Lawyers and technology

In the last decade, tech has been the biggest single shaping force in how the legal industry operates. Morgan Lewis firm chair Jami McKeon describes technology as “an ally and a pressure point for firms,” and Covid-19 has multiplied that tenfold. As Jesse Vogtle of Waller quips, “lawyers over the age of 50 have been forced to join the 21st century technological age and learn, like their junior colleagues, how to use remote computer systems, social media platforms, video conferencing technology, and function independently and profitably in a remote work ethic.”
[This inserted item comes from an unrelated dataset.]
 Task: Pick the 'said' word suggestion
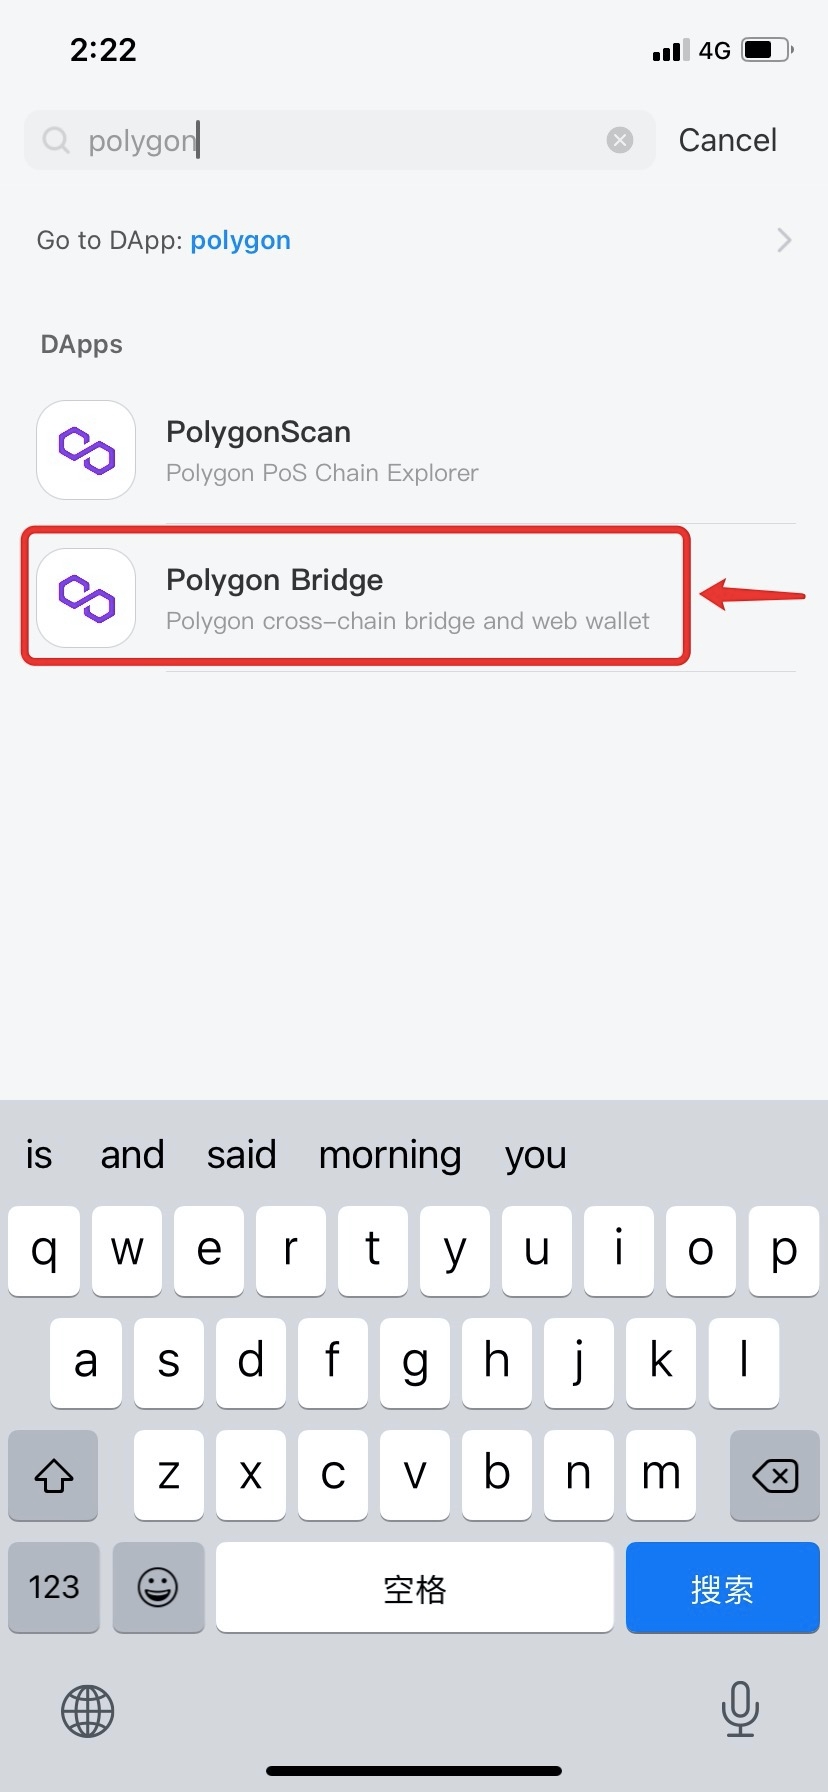click(241, 1155)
“One of our senior associates recently argued the first ever telephone argument at the Federal Circuit for one of our biopharmaceutical clients.” – John Adkisson, Fish & Richardson

With courthouses closed, technology has been crucial for the continuation of litigious proceedings. “Our experienced trial attorneys have adapted quickly to this new world of remote advocacy,” John Adkisson of Fish & Richardson tells us. “One of our senior associates recently argued the first ever telephone argument at the Federal Circuit for one of our biopharmaceutical clients. It was also her first time arguing at the Federal Circuit, and she got a quick Rule 36 ruling in favor of our client a few days later so that was very exciting for all of us.”
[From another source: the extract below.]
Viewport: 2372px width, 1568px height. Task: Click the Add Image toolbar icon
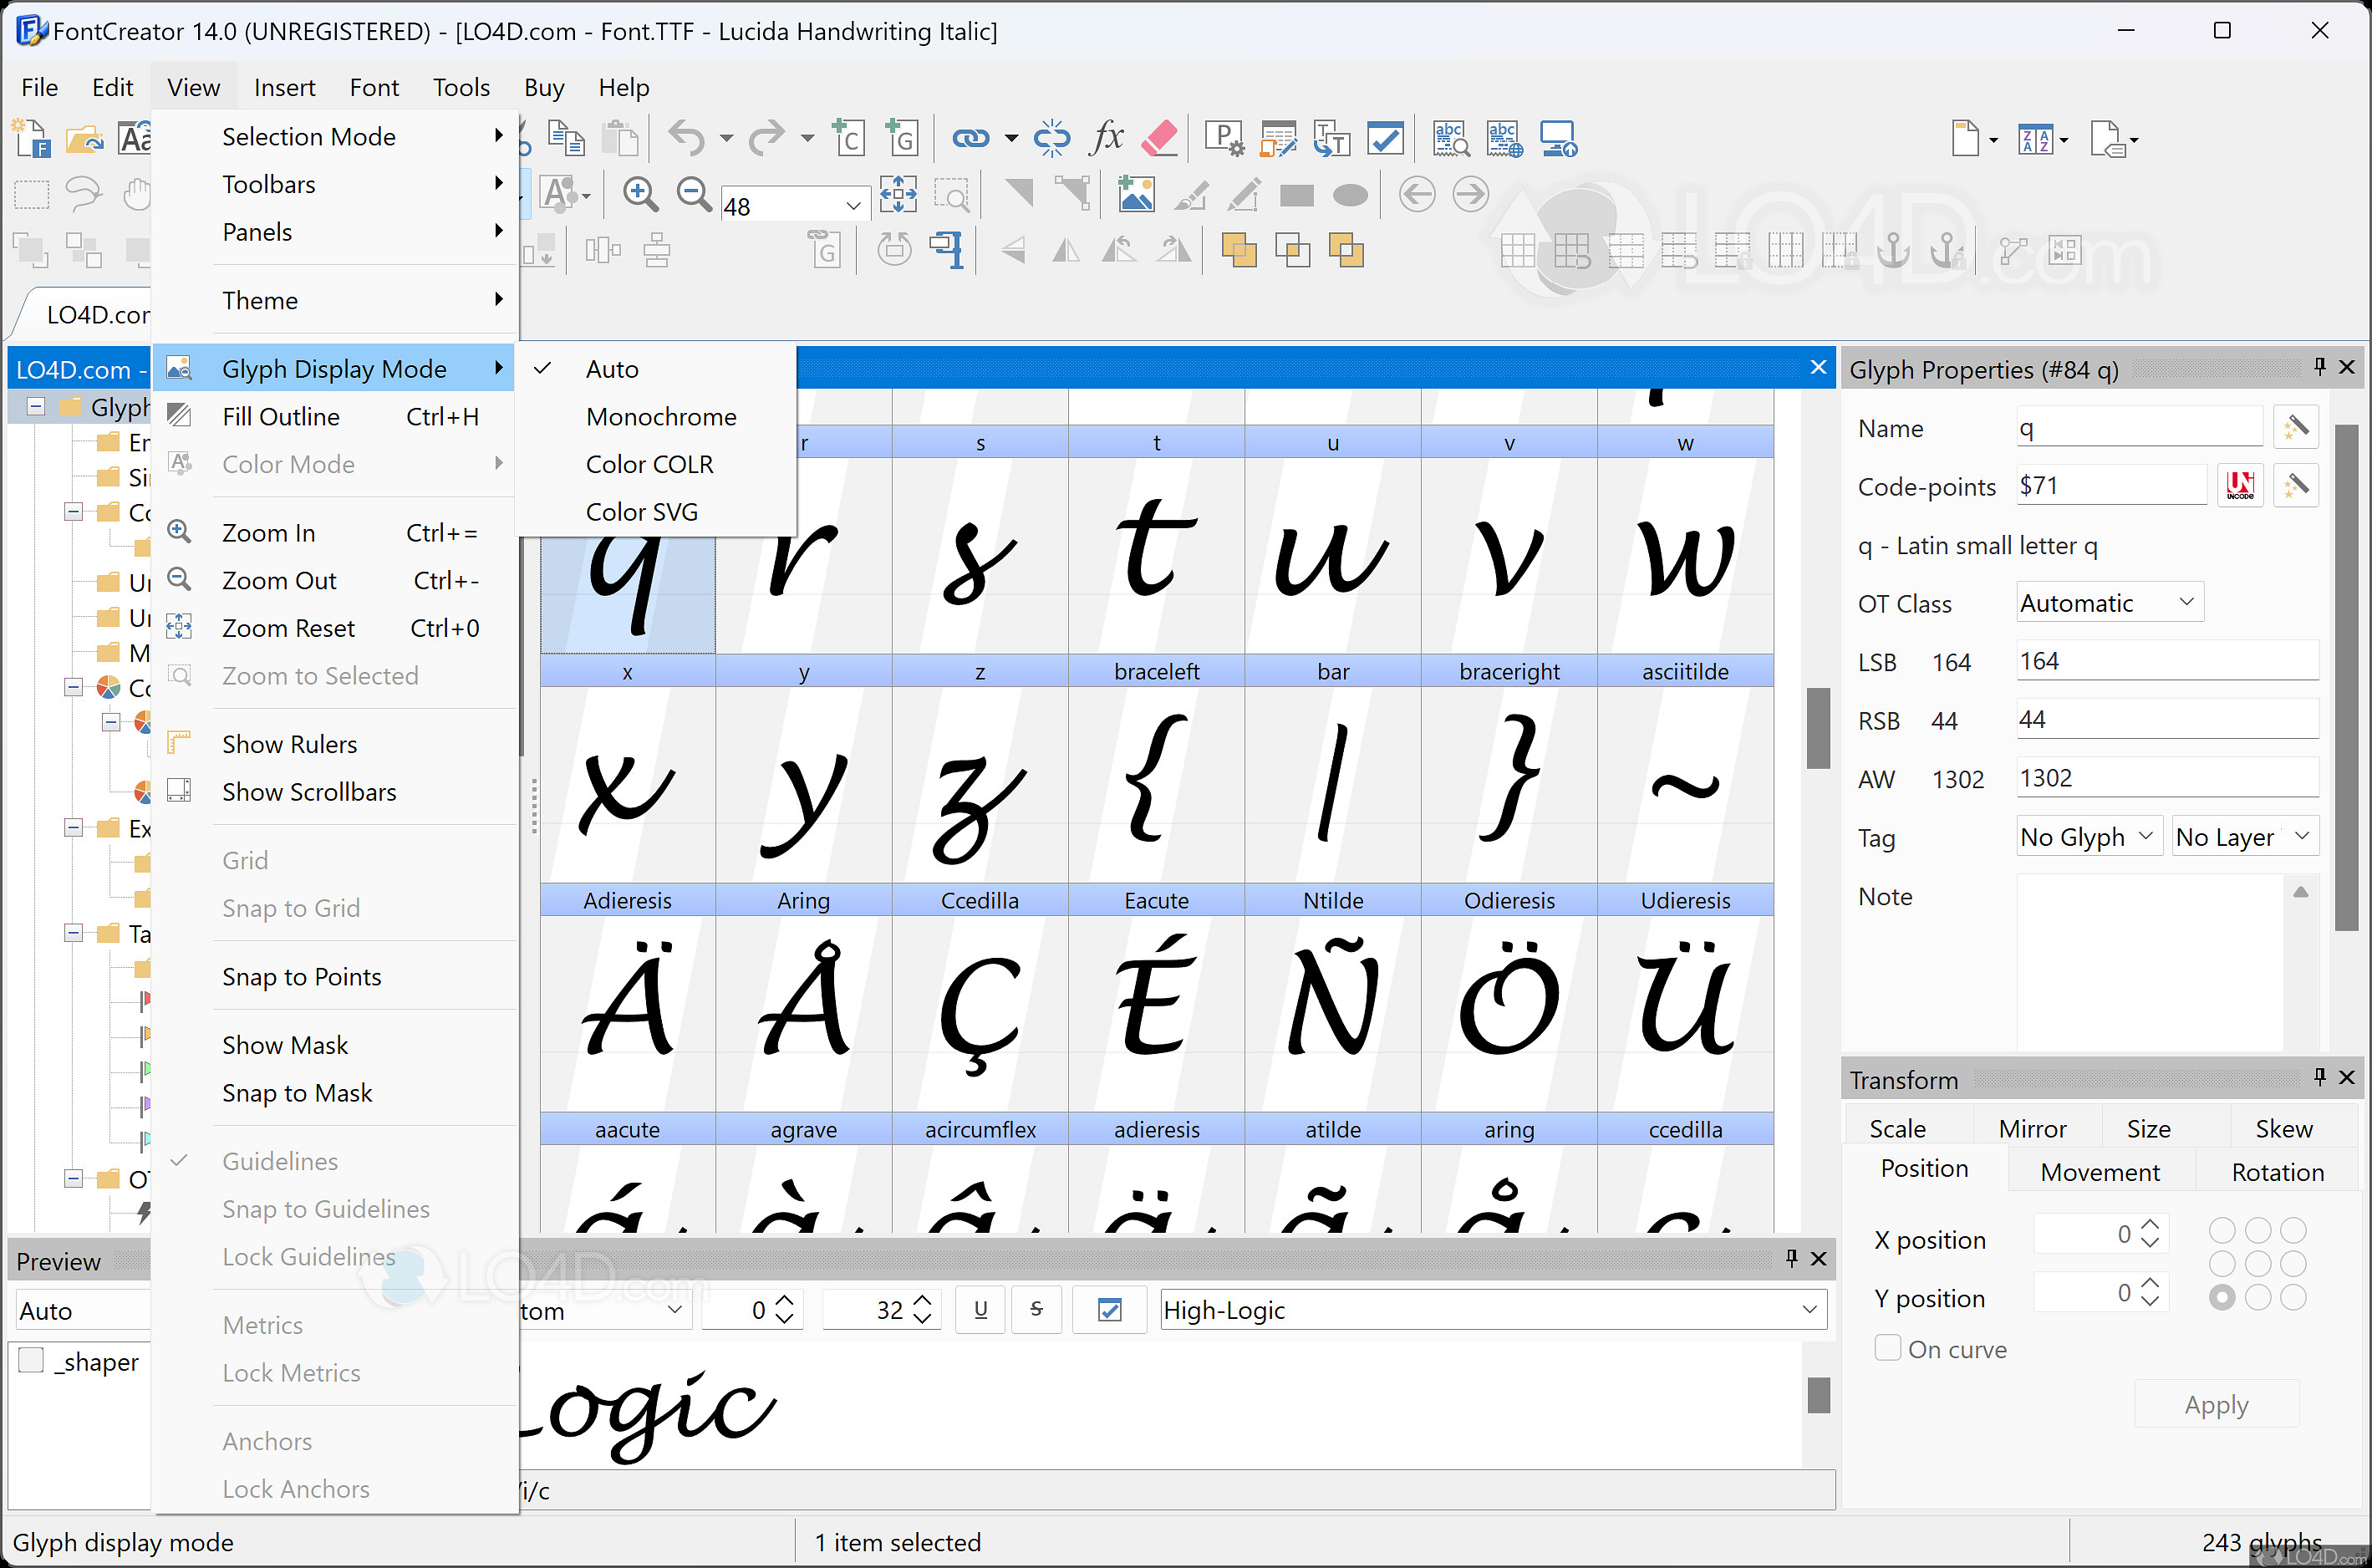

The rise of companies like Zoom in the Covid era has been astonishing. At the beginning of 2020, not many of us had heard of Zoom. Within weeks it became a household name associated with weekly quizzes, or staring at Grandma’s forehead for an hour. This kind of video conferencing technology is also an invaluable tool for professionals. Even hearings are taking place over Zoom. “Perhaps we’ll see the courts evolve a bit to solve this,” Wally Martinez of Hunton Andrews Kurth speculates. “At least until we have a situation where we can be back in close proximity to each other.”Looking ahead, Craig Budnersays “our use of Zoom meetings with clients will definitely continue post-pandemic as we get even more accustomed to the use of video technology.” Whether it’s virtual hearings or client meetings, William C. O’Neill of Winston & Strawn speculates that “the net effect of this may be that we’ll all spend less time on airplanes in the post-Covid-19 era.”


Crisis mode

The jobs market may be less fluid in the coming year, but for associates at the junior end, there’s a silver lining to working in the Covid era: the chance to show ‘em what you’ve got. From an advocacy perspective, “this is an opportunity to let our associates (who are very tech savvy) do advocacy work in that space a year or two ahead of their normal development period,” says Wally Martinez of Hunton Andrews Kurth. “That will help us get this work done and get it done at a high level. We’ll be able to pass responsibility along for enhanced development.”
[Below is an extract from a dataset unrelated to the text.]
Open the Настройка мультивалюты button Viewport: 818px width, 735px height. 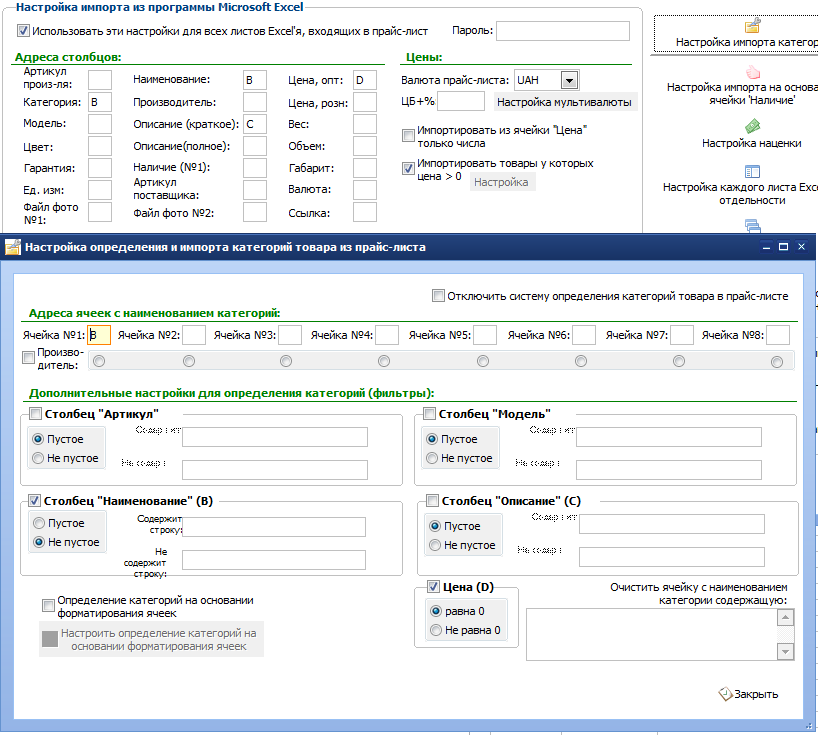pyautogui.click(x=564, y=102)
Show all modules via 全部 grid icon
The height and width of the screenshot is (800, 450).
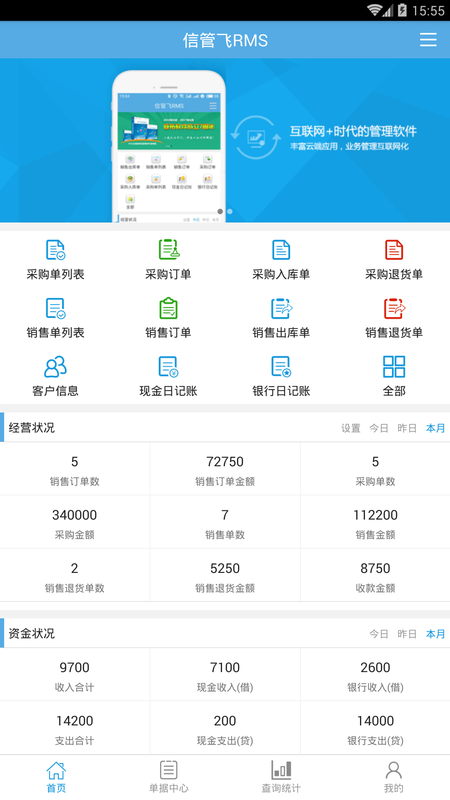coord(394,367)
“We’ll be able to pass responsibility along for enhanced development.” – Wally Martinez, Hunton Andrews Kurth managing partner

Jami McKeon, Morgan Lewis’ firm chair, says that “long-term, we believe Covid-19 will spearhead new ways to work, as well as give lawyers experience in responding to a crisis that touches virtually every industry. ”One way associates may get this experience is through bespoke teams that firms are creating to respond to client questions and issues posed by Covid-19. Morgan Lewis set up its Covid-19 task force “to address the tsunami of client needs,” as well as state-specific ‘SWAT teams’ to advise on shelter-in-place orders. K&L Gates is another firm that established a Covid-19 group. “That has been responsible for making sure we are very targeted on what is disseminated to our clients,” says Craig Budner, “and ensuring that we have curated the materials for our clients to support them as they tackle current challenges and anticipate future challenges and opportunities.”